Over the years, I gained a few additional precious tidbits regarding his war service. One memorable one relates to his unit’s transport to the Pacific theater. The Blackhawks were one of the first divisions pulled out of Europe in late ’44. They were to be the “seasoned veterans” on the front lines for the invasion of mainland Japan. My dad told me that while they were en route, their commanding officer lined them up on deck and told them to look at the soldier on their left, then on their right. They were told that one of the three of them would not survive the first day of the attack. While they steamed toward a sure bloodbath, news came that America had dropped the bomb, and that Japan had surrendered. You can only imagine their relief. It was short-lived. They were rerouted to the Philippines, for “cleanup operations,” rooting out Japanese that would not believe the war was over. Can you imagine putting your life on the line, watching your buddies become casualties, knowing that the war was over? The Blackhawks didn’t make it home until December of ’46.
My Kind of Coach: But it hasn’t just been his war experience that I’ve gained respect for. My dad was a postman for almost 30 years. He trained so many letter carriers, the whole post office called him Coach. He walked from the post office to his route and back every day, never taking a truck although he was offered many. He went to work at 5:30 every day, often before the snow plow had come by.

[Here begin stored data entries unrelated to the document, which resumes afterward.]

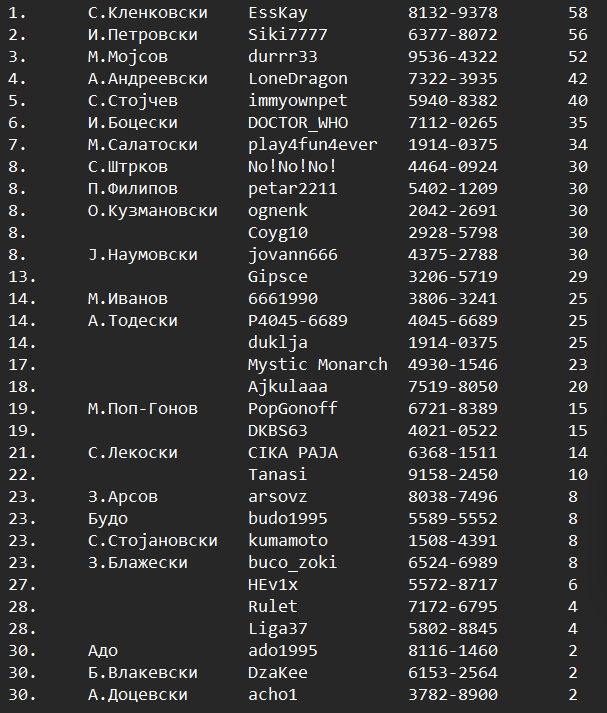Viewport: 607px width, 713px height.
Task: Click on play4fun4ever username
Action: [x=312, y=145]
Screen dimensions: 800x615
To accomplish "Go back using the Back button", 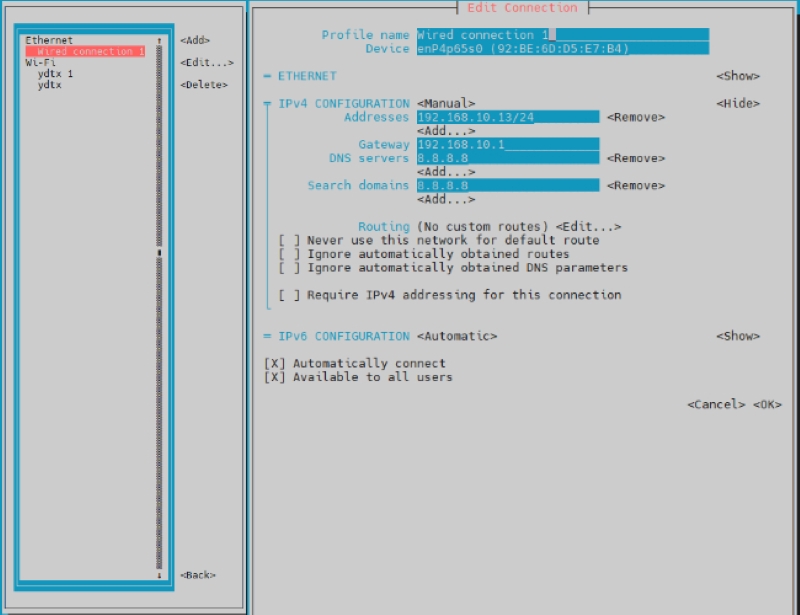I will click(198, 575).
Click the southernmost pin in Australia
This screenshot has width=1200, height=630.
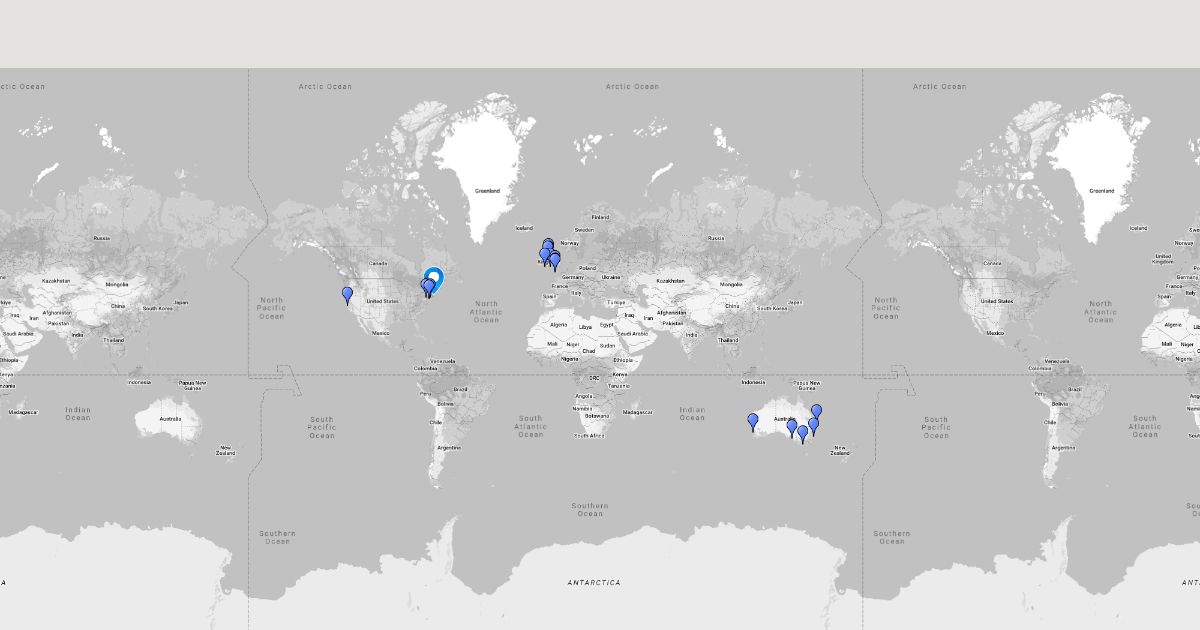click(802, 432)
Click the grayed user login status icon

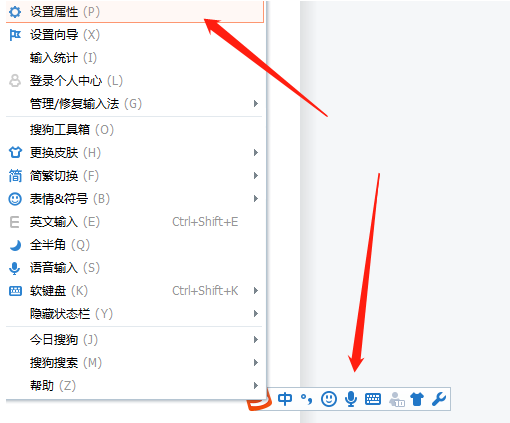click(x=397, y=399)
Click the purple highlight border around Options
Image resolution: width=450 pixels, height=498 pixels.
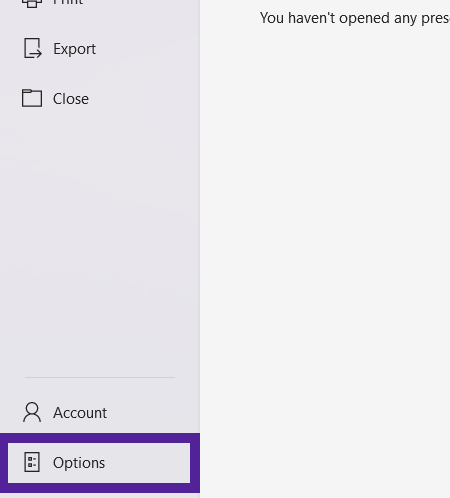(100, 438)
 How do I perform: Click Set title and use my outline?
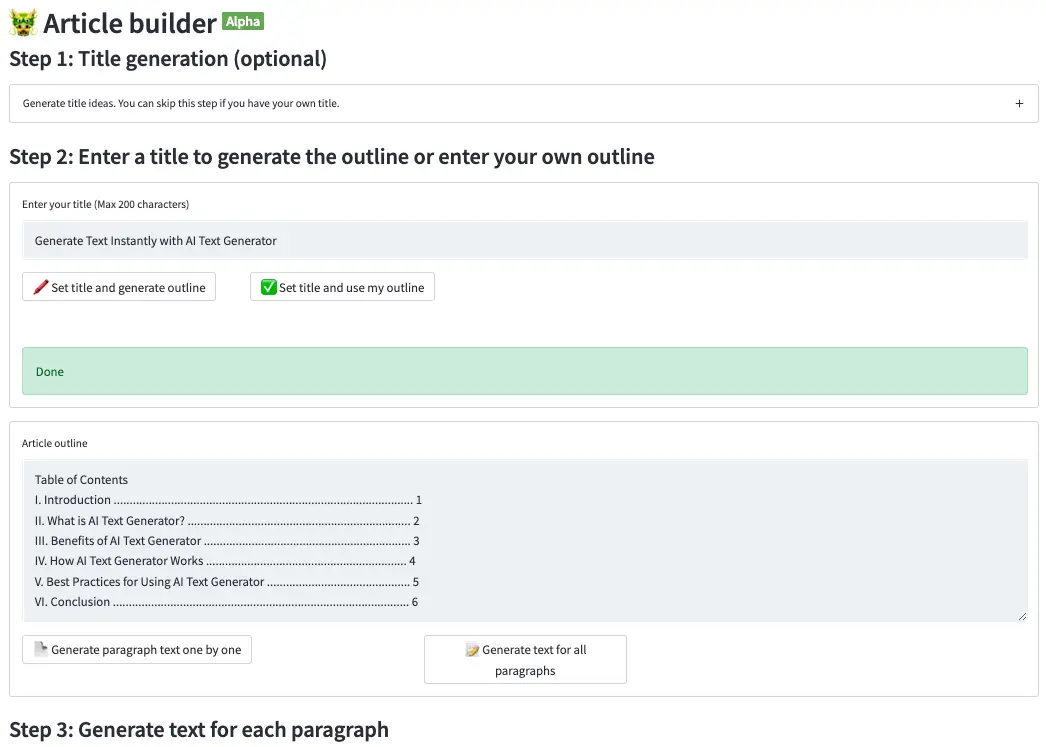click(342, 287)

When he had a heart attack at age 64, he had accumulated enough unused sick days to carry him to his retirement—over a year’s worth.

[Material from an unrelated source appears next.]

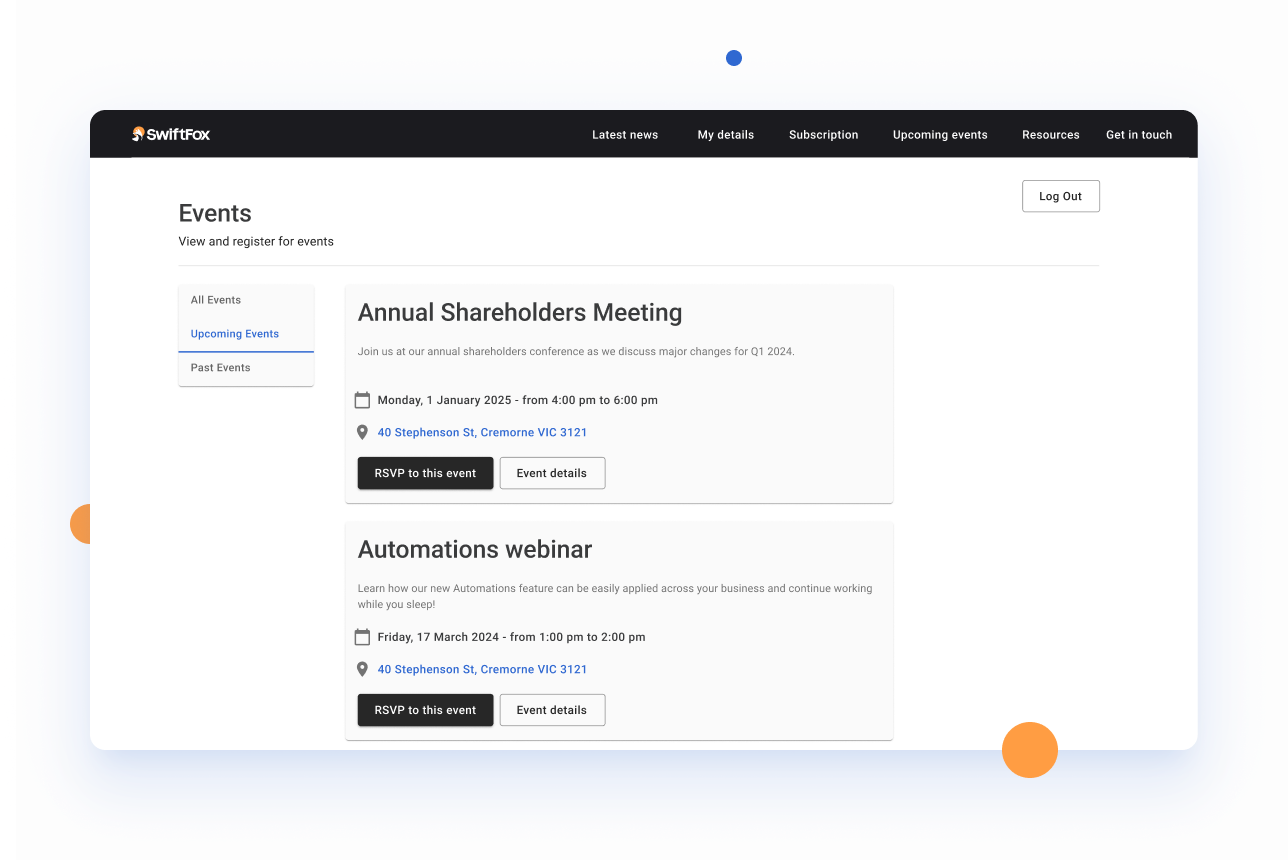Open Event details for the shareholders meeting
1288x860 pixels.
click(x=552, y=472)
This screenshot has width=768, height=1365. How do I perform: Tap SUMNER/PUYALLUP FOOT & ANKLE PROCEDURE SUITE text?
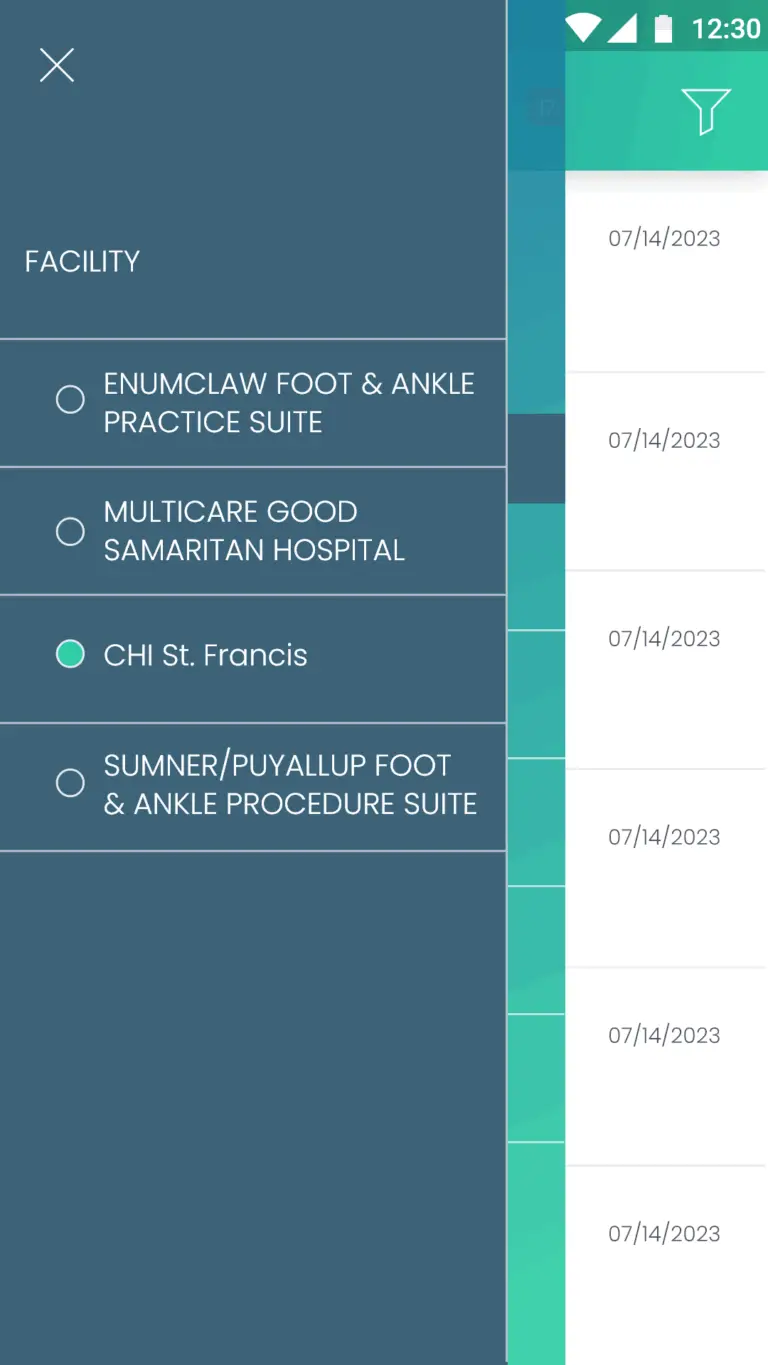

I’ve already written about my dad’s love of gardening, here. He grew up on the farm, and his inner farm-boy remained intact throughout his life. He loved big family dinners after a hard day’s honest work. His dedication to hand-turning the compost into the soil of his expansive vegetable garden each spring was uniquely definitive of his character. Dedication and patience yields results. There was no use jawin’ about it, or searching for a miracle cure (those motorized tillers were “for the birds” according to Dad). Just dig in and get the job done.
Parental Guidance Has Been Suggested: Even though my dad passed away a decade before my writing journey began in earnest (almost to the day), I’ve been thinking about his influence on my work. I may not have become a gardener, but in regard to finishing manuscripts, I know that I learned my tendency to “just dig in and get the job done.”

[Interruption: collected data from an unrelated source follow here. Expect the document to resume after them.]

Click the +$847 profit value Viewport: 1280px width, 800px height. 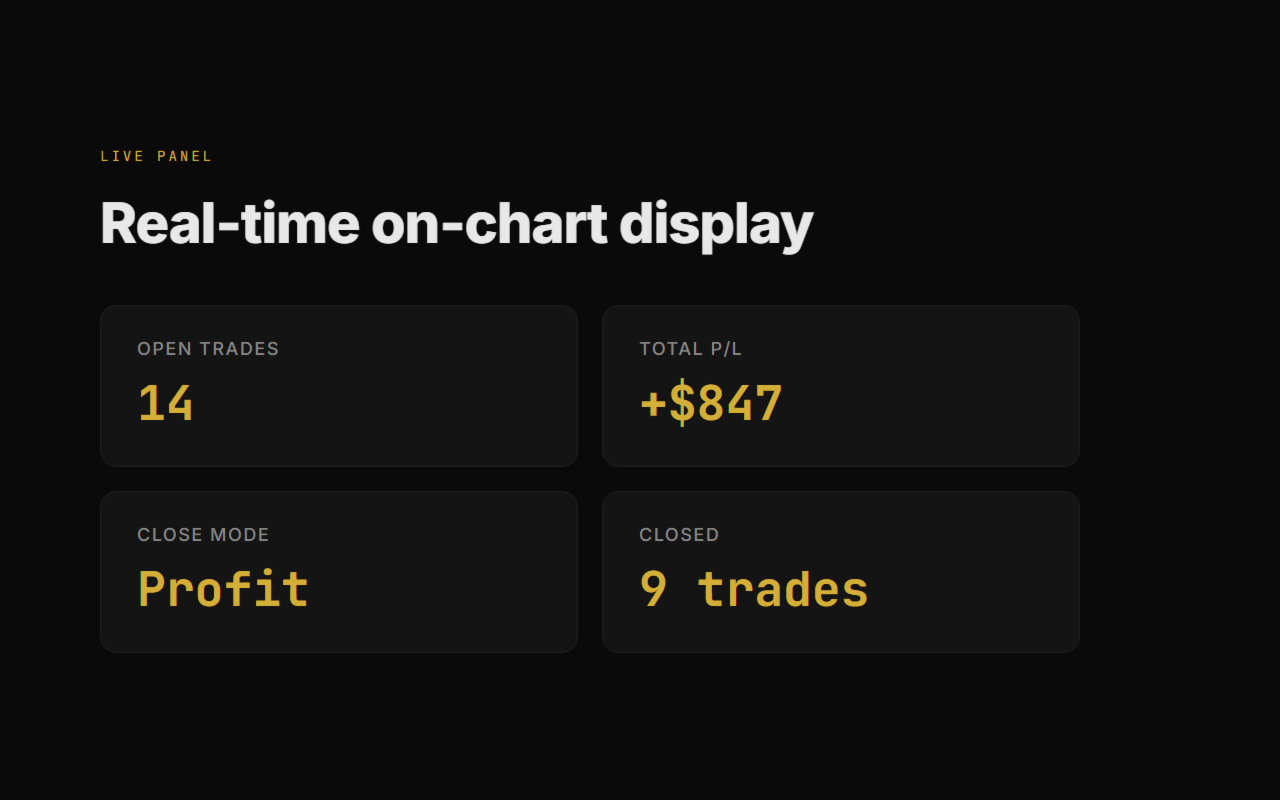pyautogui.click(x=711, y=404)
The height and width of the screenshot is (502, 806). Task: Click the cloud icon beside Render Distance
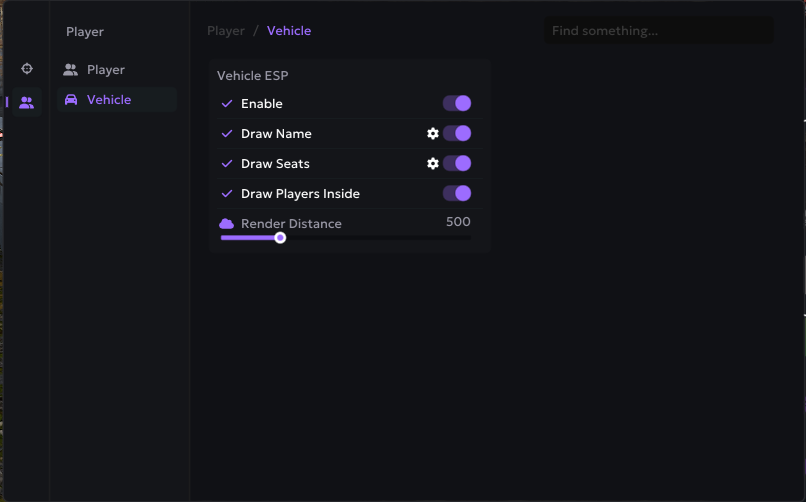tap(226, 224)
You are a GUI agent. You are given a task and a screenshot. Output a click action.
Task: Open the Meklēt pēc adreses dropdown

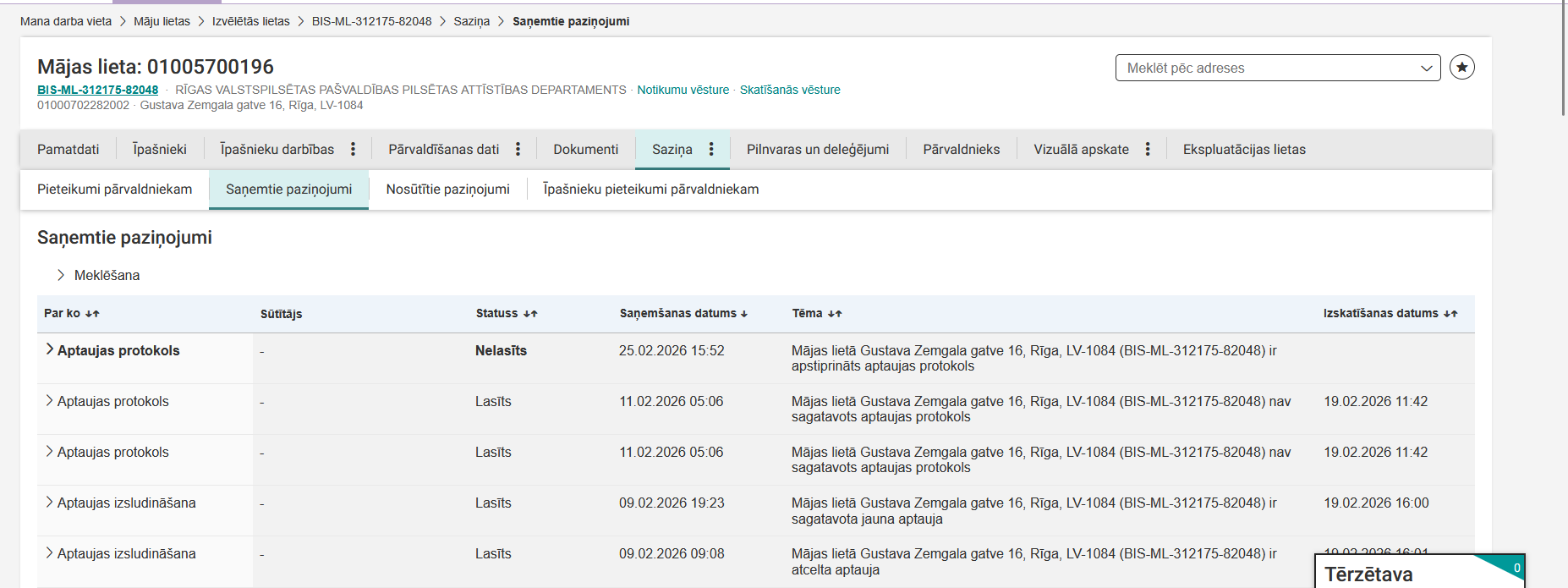click(1277, 68)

And, in hindsight, I see so much of him in the work itself. It might seem strange to those who’ve read my work, as the primary protagonist of my trilogy feels his father’s legacy is a curse. But that is not where I see him. My MC’s grandfather and elder mentor are both calming and steadying influences. They remind him that what really matters can only be found inside. I see Dad in these elder mentor figures. My dad was 44 when I was born, so many of my most powerful memories of him are from when he was in his fifties (my age now). In a way, he was always very grandfatherly with me (since I was the baby, I’m certain my elder siblings would agree that he was much sterner and stricter with them).
My protagonist abhors the glorification of war. He is honor-bound to creating a peaceful existence for his people, even in the face of being named a coward for his principles. From his elders he’s learned that what other people say about him means nothing, that staying true to himself is all. But when there is no other recourse, he knows there’s no sense jawin’ about it or hoping for a miracle. He digs in and gets the job done.
Yeah, there’s quite a bit of my father in my work. So thanks, Dad. Miss ya, Big Guy.
Do you see your parents in your work? Care to share?